**Prompt:**
Print the records below word for word, with no changes.

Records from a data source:
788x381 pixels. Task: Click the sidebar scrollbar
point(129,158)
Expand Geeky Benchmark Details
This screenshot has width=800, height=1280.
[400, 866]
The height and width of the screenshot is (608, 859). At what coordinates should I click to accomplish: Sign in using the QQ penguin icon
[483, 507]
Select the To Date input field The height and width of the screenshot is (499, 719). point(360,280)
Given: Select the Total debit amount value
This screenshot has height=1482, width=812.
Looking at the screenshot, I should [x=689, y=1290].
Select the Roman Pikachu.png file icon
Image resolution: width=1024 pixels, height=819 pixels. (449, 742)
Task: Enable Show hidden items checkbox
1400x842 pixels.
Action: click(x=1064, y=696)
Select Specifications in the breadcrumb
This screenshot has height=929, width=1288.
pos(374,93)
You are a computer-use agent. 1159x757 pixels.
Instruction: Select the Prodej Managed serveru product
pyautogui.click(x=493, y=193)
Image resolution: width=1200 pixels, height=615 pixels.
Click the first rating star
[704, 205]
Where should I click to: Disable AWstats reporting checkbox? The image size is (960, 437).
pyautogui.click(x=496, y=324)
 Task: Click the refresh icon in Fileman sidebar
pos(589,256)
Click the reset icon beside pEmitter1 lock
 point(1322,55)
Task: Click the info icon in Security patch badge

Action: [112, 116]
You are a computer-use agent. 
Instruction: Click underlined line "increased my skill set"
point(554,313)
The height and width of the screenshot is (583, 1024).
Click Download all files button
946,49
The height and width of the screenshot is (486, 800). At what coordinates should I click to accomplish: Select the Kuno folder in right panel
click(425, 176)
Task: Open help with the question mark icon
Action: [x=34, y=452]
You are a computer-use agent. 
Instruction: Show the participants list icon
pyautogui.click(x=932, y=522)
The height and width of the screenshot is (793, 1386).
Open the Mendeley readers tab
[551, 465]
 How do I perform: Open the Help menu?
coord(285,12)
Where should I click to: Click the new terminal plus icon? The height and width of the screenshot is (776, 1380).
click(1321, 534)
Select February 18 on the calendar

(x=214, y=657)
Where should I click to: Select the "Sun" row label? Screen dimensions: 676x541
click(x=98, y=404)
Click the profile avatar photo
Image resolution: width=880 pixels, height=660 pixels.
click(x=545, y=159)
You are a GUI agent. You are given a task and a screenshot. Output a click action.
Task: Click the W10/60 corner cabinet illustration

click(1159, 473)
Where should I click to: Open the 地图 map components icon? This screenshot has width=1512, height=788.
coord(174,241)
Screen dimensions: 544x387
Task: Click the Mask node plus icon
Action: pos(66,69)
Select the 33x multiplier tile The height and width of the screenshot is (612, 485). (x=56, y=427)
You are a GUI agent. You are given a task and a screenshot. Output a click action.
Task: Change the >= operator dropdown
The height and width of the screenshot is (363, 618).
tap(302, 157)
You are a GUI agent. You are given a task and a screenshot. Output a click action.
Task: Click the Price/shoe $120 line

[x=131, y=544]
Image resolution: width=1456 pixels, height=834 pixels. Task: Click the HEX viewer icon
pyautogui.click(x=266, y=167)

**Written answer:**
788x381 pixels. Task: Click the sidebar scrollbar
point(129,158)
Expand Geeky Benchmark Details
This screenshot has width=800, height=1280.
[400, 866]
The height and width of the screenshot is (608, 859). At what coordinates should I click to accomplish: Sign in using the QQ penguin icon
[483, 507]
Select the To Date input field The height and width of the screenshot is (499, 719). point(360,280)
Given: Select the Total debit amount value
This screenshot has height=1482, width=812.
Looking at the screenshot, I should [x=689, y=1290].
Select the Roman Pikachu.png file icon
Image resolution: width=1024 pixels, height=819 pixels. (449, 742)
Task: Enable Show hidden items checkbox
1400x842 pixels.
Action: click(x=1064, y=696)
Select Specifications in the breadcrumb
This screenshot has height=929, width=1288.
pos(374,93)
You are a computer-use agent. 1159x757 pixels.
Instruction: Select the Prodej Managed serveru product
pyautogui.click(x=493, y=193)
Image resolution: width=1200 pixels, height=615 pixels.
Click the first rating star
[704, 205]
Where should I click to: Disable AWstats reporting checkbox? The image size is (960, 437).
pyautogui.click(x=496, y=324)
 Task: Click the refresh icon in Fileman sidebar
pos(589,256)
Click the reset icon beside pEmitter1 lock
 point(1322,55)
Task: Click the info icon in Security patch badge

Action: [112, 116]
You are a computer-use agent. 
Instruction: Click underlined line "increased my skill set"
point(554,313)
The height and width of the screenshot is (583, 1024).
Click Download all files button
946,49
The height and width of the screenshot is (486, 800). At what coordinates should I click to accomplish: Select the Kuno folder in right panel
click(425, 176)
Task: Open help with the question mark icon
Action: [x=34, y=452]
You are a computer-use agent. 
Instruction: Show the participants list icon
pyautogui.click(x=932, y=522)
The height and width of the screenshot is (793, 1386).
Open the Mendeley readers tab
[551, 465]
 How do I perform: Open the Help menu?
coord(285,12)
Where should I click to: Click the new terminal plus icon? The height and width of the screenshot is (776, 1380).
click(1321, 534)
Select February 18 on the calendar

(x=214, y=657)
Where should I click to: Select the "Sun" row label? Screen dimensions: 676x541
click(x=98, y=404)
Click the profile avatar photo
Image resolution: width=880 pixels, height=660 pixels.
click(x=545, y=159)
You are a GUI agent. You are given a task and a screenshot. Output a click action.
Task: Click the W10/60 corner cabinet illustration

click(1159, 473)
Where should I click to: Open the 地图 map components icon? This screenshot has width=1512, height=788.
coord(174,241)
Screen dimensions: 544x387
Task: Click the Mask node plus icon
Action: pos(66,69)
Select the 33x multiplier tile The height and width of the screenshot is (612, 485). (x=56, y=427)
You are a GUI agent. You are given a task and a screenshot. Output a click action.
Task: Change the >= operator dropdown
The height and width of the screenshot is (363, 618).
tap(302, 157)
You are a GUI agent. You are given a task and a screenshot. Output a click action.
Task: Click the Price/shoe $120 line

[x=131, y=544]
Image resolution: width=1456 pixels, height=834 pixels. Task: Click the HEX viewer icon
pyautogui.click(x=266, y=167)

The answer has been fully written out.